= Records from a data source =

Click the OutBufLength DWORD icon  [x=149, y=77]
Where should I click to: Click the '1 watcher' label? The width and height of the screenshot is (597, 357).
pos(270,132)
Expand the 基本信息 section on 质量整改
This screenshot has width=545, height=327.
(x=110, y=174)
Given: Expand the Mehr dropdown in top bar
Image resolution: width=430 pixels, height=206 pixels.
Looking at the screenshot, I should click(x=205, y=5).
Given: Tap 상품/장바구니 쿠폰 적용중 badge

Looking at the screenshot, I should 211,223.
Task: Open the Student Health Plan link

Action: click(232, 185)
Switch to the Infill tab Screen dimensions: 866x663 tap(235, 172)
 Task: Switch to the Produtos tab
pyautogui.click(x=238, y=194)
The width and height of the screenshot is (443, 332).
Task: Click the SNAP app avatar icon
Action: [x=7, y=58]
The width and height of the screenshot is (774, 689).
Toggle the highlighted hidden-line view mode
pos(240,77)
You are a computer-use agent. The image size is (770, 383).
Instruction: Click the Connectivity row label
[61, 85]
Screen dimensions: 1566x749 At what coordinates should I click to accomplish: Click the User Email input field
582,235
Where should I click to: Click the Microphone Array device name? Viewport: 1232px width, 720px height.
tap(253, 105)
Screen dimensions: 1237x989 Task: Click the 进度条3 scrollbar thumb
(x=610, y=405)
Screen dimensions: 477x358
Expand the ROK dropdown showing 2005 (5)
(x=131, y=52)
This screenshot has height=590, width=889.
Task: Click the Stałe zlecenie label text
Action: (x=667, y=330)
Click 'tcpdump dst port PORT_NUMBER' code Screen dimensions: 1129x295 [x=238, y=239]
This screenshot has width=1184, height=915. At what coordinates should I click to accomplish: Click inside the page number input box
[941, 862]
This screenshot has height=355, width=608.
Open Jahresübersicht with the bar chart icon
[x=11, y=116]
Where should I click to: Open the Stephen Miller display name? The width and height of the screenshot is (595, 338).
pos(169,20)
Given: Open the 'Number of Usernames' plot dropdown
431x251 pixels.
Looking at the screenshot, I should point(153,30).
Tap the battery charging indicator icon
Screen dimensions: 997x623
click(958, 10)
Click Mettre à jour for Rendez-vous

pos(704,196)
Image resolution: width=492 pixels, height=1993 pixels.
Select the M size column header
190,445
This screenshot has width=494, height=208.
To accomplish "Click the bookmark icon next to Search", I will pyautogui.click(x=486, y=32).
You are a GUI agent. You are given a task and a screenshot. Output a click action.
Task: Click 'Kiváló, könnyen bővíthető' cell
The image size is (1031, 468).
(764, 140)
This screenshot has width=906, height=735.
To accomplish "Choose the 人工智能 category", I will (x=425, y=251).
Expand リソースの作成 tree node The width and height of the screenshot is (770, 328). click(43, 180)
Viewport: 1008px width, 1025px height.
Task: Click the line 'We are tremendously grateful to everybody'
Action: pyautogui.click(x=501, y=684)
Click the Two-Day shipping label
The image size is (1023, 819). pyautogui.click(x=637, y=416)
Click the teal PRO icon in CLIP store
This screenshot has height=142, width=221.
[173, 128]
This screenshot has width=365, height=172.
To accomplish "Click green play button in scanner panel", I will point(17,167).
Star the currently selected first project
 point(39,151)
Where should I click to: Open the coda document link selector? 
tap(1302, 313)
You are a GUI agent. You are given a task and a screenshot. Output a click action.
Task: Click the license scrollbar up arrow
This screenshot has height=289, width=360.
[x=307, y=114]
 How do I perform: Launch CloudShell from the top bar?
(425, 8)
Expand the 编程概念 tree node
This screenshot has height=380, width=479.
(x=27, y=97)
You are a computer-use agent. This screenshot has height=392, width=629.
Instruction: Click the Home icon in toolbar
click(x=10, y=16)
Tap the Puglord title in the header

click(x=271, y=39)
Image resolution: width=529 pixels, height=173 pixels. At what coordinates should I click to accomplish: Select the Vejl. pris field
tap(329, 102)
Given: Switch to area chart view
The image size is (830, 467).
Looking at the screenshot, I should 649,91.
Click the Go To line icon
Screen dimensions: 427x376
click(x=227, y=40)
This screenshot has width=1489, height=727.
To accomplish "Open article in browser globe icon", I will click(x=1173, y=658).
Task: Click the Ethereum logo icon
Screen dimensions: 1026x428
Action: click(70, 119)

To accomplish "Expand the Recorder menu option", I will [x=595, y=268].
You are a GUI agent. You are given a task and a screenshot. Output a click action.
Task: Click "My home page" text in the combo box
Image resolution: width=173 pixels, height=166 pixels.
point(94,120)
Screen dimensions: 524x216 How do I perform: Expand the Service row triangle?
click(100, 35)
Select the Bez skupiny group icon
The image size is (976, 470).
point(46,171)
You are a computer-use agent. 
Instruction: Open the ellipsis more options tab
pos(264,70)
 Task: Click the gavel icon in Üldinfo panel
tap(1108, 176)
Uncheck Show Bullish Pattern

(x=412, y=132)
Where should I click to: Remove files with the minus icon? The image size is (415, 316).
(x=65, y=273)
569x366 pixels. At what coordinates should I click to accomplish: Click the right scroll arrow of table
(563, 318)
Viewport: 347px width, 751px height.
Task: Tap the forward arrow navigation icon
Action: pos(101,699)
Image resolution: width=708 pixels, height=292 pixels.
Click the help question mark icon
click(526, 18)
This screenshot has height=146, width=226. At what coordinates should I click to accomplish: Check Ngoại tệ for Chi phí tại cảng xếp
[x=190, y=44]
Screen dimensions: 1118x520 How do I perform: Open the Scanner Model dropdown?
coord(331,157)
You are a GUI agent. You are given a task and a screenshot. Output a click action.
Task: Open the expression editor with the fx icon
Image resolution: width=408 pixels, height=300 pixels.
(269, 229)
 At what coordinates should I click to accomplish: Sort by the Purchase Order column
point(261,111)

= PROBLEM REQUIREMENTS =
Every line in the records above that contains the word "will" is to be copied out.

= SOLUTION TO THE EXERCISE =
To accomplish "Click the bookmark icon next to Search", I will pyautogui.click(x=486, y=32).
To accomplish "Choose the 人工智能 category", I will (x=425, y=251).
To accomplish "Click green play button in scanner panel", I will point(17,167).
To accomplish "Open article in browser globe icon", I will click(x=1173, y=658).
To accomplish "Expand the Recorder menu option", I will [x=595, y=268].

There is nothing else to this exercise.